Global Financial Crisis

Before she could even celebrate her success, Chan found herself staring the global financial crisis in the face. Her department store operations began hemorrhaging money to the tune of NT$2 million in losses each month.

“You want to stick to your guns, yet you don’t know how long you can hold on,” she recalls. Facing a gloomy economic outlook, Chan looked everywhere for funding, going so far as to pawn her wedding ring, sell off her insurance policy, and re-mortgage her home. Even worse, she had to face the doubts of her friends.

“They would tell me: Do you really have to do this? As a woman, why must you risk everything for your business. Such single-mindedness is dangerous!” Fortunately, she had the support of her husband, and as they tallied their losses at NT$8 million they wondered whether they should cut their losses and close up shop.

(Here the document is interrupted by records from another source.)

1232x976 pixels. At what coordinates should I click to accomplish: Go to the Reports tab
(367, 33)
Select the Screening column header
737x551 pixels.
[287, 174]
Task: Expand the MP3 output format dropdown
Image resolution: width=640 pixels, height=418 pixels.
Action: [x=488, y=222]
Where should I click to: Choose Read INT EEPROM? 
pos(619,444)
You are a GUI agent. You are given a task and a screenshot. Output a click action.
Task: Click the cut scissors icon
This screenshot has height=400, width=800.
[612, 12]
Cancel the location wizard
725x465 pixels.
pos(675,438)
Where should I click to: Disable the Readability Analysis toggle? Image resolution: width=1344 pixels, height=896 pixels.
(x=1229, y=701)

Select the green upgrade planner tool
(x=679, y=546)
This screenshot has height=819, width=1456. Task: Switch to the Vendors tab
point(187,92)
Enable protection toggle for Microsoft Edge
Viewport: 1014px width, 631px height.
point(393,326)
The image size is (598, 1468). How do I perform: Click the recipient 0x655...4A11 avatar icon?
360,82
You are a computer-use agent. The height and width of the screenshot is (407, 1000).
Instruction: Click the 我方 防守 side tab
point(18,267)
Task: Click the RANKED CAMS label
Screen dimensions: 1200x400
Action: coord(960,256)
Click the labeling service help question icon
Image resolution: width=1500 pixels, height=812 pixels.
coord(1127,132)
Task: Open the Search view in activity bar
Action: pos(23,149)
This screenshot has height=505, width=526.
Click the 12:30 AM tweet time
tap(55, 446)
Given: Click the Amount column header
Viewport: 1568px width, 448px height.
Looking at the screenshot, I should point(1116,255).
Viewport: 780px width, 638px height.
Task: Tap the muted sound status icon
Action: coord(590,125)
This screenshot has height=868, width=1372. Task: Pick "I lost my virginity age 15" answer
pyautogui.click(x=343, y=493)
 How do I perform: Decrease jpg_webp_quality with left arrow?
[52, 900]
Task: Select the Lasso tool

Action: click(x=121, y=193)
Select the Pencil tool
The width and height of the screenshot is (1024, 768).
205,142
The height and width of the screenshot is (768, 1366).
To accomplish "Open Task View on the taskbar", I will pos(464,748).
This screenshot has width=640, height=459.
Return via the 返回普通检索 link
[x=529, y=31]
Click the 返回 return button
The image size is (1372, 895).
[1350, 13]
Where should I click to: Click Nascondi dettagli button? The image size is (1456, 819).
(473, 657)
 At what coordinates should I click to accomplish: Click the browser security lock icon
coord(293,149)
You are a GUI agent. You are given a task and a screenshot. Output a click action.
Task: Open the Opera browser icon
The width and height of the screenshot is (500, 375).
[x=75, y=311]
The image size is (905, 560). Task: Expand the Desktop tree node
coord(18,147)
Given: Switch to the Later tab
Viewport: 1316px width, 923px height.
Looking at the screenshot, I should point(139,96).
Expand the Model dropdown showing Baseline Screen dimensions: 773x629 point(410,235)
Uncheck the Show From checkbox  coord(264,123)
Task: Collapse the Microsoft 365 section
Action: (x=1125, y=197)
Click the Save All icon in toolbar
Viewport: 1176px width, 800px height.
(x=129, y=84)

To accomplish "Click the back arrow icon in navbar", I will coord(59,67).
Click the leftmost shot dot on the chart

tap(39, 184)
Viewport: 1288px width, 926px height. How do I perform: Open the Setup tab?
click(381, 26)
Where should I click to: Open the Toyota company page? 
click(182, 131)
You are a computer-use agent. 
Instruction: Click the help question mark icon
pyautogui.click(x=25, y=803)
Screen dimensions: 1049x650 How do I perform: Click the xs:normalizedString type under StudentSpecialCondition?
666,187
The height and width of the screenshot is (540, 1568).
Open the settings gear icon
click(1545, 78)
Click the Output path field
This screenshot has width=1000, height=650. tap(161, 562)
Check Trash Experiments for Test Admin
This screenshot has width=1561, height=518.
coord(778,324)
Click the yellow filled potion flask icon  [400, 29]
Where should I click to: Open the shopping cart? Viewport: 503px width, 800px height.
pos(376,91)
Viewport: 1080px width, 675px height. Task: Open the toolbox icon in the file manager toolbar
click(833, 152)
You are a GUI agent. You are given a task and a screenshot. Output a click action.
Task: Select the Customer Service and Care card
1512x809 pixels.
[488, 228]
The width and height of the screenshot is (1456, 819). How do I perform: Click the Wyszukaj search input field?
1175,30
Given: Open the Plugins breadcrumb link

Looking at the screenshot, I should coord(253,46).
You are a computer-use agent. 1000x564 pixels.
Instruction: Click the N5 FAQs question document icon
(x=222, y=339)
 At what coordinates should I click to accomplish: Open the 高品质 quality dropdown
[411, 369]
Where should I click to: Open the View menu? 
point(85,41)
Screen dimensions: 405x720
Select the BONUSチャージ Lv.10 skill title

Only when she received a small- to medium-sized business guarantee from the Ministry of Economic Affairs did she manage to secure a NT$6-million bank loan to keep the operation afloat through difficult times. Regaining balance after rebounding, by 2010 Otto2 reached the NT$100 million revenue mark.

Student of Finance

The lessons of the global financial crisis made Chan acutely aware of the importance of cash flow. These lessons in hand, she started taking classes, participating in trade associations, learning how to prepare capitalization increase proposals, and actively seek capital infusions. Meanwhile, she had decided to make a move across the strait into the Chinese market.

An infusion of US$3 million in venture capital funding in 2012 boosted Chan’s spirits and made her more anxious to achieve something. The following year, Otto2 plunked down NT$90 million to invest in four branches under direct company operation, three of which were located in China. In spite of such ambitious designs for gaining brand momentum, things did not quite work out as hoped, as the top-performing branches faced constant complaints and were ultimately forced to shut down.

Failure in the China market put Chan, who had been focused simply on expanding funding and operations, in the awkward position of nearly being replaced as executive director in 2014, unable to continue leading Otto2’s direction. Ultimately, input from Dreamfield Image Company director Su Li-mei and Neil Shen, chairman of Taya Venture Capital Co. helped her to change course from heavy capital investment in direct-operation branches in China to lighter investment in franchising licensing - a strategy that finally put Otto2 back on track.

“Anny’s familiarity with children’s education and passion for arts education is exceptional, but she was comparatively weak in operational management, and finance and direct operations consumed too many of her resources. Now that she has adjusted her strategy, things are looking much better, and her ability to get things done is finally shining through,” observes Shen.

“Anny strikes people as determined and willful, and always so full of energy, speaking with great excitement,” relates Tan Tian, director of an Otto2 franchise in the Hunan province city of Changsha, who first discovered Otto2 at a Taipei department store during a visit to Taiwan in 2012. “I approached them about signing up as a franchise. I really appreciate Otto2’s philosophy of respecting every child’s unique personality, which is so different from the cookie-cutter model typically practiced in China.”

From interest and ideals to a profitable organization, from personal responsibility to experiencing the capitalist market, Chan has endured two especially trying junctures along the way. Asked for advice to entrepreneurs, she offers, “Find a reason to do it that cannot be denied.” And looking back at those difficult times, she adds, “Fortunately, I didn’t give up easily.”